Alex: Let’s see, we have SafeChain which is bringing Blockchain to the residential title realty business. They got an investment from Steve Case, Founder of AOL, who is pushing a venture fund for startups in the Midwest which he calls Rise of the Rest. We have Tom Burden of Grypmat, he was on Shark Tank a few months back.
Amber: I saw that.
Alex: Actually got a joint investment by Lori, Sir Richard Branson and Mark Cuban for his product which helps people work on their cars, jet engines. It’s a mat to hold your tools without damaging the surface of your vehicle and it can even stay on the side of a sloping wing.
Amber: Well Alex, what is the vision for Columbus Idea Foundry – into the future.
Alex: A place like the Columbus Idea Foundry can bring tools and resources and community to creative and technical people here in the city and that works well for a city like Columbus or Boston or Austin or Portland or I dare say any city in what we’ll call the developed world. But there are many other folks who are just as talented, they just have less opportunity. Steve Case likes to say talent is evenly distributed, opportunity is not. In India for example, the average disposable income for a family per month is $35.00, so it’s going to be hard to afford a $1,000.00 laptop – which can give you access to the internet, crowd funding, design tools; everything that allows us to be empowered these days.
Amber: A community
Alex: Absolutely, absolutely. So these clever social entrepreneurs designed a phablet. It’s a phone and a tablet – it’s a funny word.
Amber: I like it.
Alex: It costs $70.00; you can make phone calls, download software, watch YouTube. The state of India was so impressed they subsidized it 50%. So every student for the next 5 years will get this $35.00 phablet. There is a device called the Gravity Light, which is a high gear ratio motor you hook on the ceiling. You suspend a bag of rocks or sand underneath it and you lift it up, gravity pulls it down and it generates clean light and electricity. You also have Google with a program called Project Loon or Facebook with the Project Aquila. These are plans to – it sounds Sci Fi – beam Wi-Fi to the planet in the next 5 to 10 years.

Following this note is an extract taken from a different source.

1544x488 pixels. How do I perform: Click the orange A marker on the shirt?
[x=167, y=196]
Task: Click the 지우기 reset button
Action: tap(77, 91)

Amber: I find nothing sounds Sci Fi to me anymore.
Alex: I know, it’s an exciting world; really fun stuff.
Amber: This is why we love what we do, because we get to talk to people like you and hear about all of these things happening across the world.
Alex: Once you’re engaged with people what found their passion I think that’s a lot of fun. But if you string those three things together – cheap, browse-able devices, cheap electricity and access to the web – I think we can see a way where rather than all of our products of value – cars, software, phones, computers – being created by a tiny pie slice of the total global talent I think 20 to 30 years from now you can see a planet of 10 billion empowered and educated innovators. And I think that’s going to be happening at a time when automation and robotics are going to be taking a lot of jobs that are being operated right now. So I think 20 to 30 years there will be an interesting showdown between the loss of jobs that might happen from automation and robotics and the capacity to educate and empower everyone in the world. And that’s a place I’d like to live so that’s our mission we’re trying to spread.
Amber: Excellent and good luck on that, we’ll be watching closely.
Alex: Thank you very much, I appreciate it.
Amber: And maybe we’ll catch up with you in a couple of years.
Alex: Look forward to it.
Amber: Thank you so much Alex.
Alex: Any time.
Amber: Once again this is Amber Ambrose, Alex Bandar of the Columbus Idea Foundry and this is BusinessMakers USA.